Extreme Weather and Climate Change
Intense storms can overwhelm the capacity of the sewer system. In 2007 alone, New York City was hit by at least three significant storms that far exceeded the capacity of the system. In one case, on August 8, 2007, National Weather Services gauges in the metropolitan area measured up to 3.3 inches of rain in a two-hour period, and DEP's rain gauge in Bay Ridge measured a peak five-minute intensity of nearly 4.5 inches per hour. For the year, annual rainfall exceeded projections by several inches.
Fortunately, this type of event remains relatively rare, but New York City is facing the challenge of more frequent extreme weather events and flooding. Average rainfall in the City has increased nearly 10%, or more than four inches per year, in the last century -- and climate projections indicate the potential for increasingly frequent intense storms. In 2003, DEP formed a Climate Change Task Force to analyze these projections and consider their impact as we plan, engineer and design new processes and system upgrades.

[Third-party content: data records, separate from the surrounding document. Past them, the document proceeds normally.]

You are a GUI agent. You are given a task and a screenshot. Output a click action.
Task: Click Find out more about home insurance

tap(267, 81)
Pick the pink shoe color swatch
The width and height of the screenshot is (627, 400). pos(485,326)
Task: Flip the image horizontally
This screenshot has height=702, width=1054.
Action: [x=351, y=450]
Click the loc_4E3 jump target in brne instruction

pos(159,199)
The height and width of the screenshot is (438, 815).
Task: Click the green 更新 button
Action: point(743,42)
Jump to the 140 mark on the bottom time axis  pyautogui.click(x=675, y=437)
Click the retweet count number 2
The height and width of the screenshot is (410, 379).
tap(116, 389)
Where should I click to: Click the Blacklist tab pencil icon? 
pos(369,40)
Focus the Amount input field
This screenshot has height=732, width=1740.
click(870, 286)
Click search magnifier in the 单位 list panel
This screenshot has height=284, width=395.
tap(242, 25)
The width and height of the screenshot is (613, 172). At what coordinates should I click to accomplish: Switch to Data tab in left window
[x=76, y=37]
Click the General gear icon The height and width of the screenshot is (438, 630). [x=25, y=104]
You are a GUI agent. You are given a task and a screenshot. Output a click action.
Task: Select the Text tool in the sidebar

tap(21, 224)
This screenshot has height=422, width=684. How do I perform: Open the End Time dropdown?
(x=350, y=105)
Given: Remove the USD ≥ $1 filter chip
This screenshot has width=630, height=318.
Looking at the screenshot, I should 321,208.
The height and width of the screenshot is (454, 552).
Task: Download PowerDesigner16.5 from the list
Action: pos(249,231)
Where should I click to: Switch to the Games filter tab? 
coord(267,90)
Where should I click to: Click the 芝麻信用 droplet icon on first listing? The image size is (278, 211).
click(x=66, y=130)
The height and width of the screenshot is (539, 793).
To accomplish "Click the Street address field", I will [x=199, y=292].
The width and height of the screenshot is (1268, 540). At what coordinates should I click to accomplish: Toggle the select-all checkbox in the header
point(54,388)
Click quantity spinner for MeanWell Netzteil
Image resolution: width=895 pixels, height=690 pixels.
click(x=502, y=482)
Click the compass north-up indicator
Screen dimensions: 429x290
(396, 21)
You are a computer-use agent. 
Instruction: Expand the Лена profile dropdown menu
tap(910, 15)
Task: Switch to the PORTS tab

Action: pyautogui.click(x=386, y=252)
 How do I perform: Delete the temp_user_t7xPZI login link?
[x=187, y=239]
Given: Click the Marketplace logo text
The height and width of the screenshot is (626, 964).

Blocked Catch Basin Grates
Another serious cause of flooding is the blocking of catch basin grates in our streets. This occurs when rainwater -- especially during very intense storms -- scours streets and sidewalks like a fire hose, pushing debris like leaves, gum wrappers and restaurant menus on to the catch basin where it molds itself into a sort of mat. Such debris can block the grate so completely that water cannot enter the storm sewers. Instead, it pools around the basin, causing flooding even before the sewer is full.
Sewers can also become overtaxed during intense rain events when the sheer volume of stormwater and wastewater entering the system fills them to capacity, leaving no space for excess water to enter. In this condition, described as a sewer being surcharged, the excess stormwater remains above ground. Unless absorbed by green spaces or channeled to a body of water, this flooding can flow off the street into below-grade areas such as driveways, patios and basements.
Day to day, DEP works to keep our system up and running efficiently. We clean and maintain our sewer and drainage systems to keep them in a state of good repair. At the same time, we plan and build both traditional infrastructure and implement best management practices for managing stormwater and wastewater.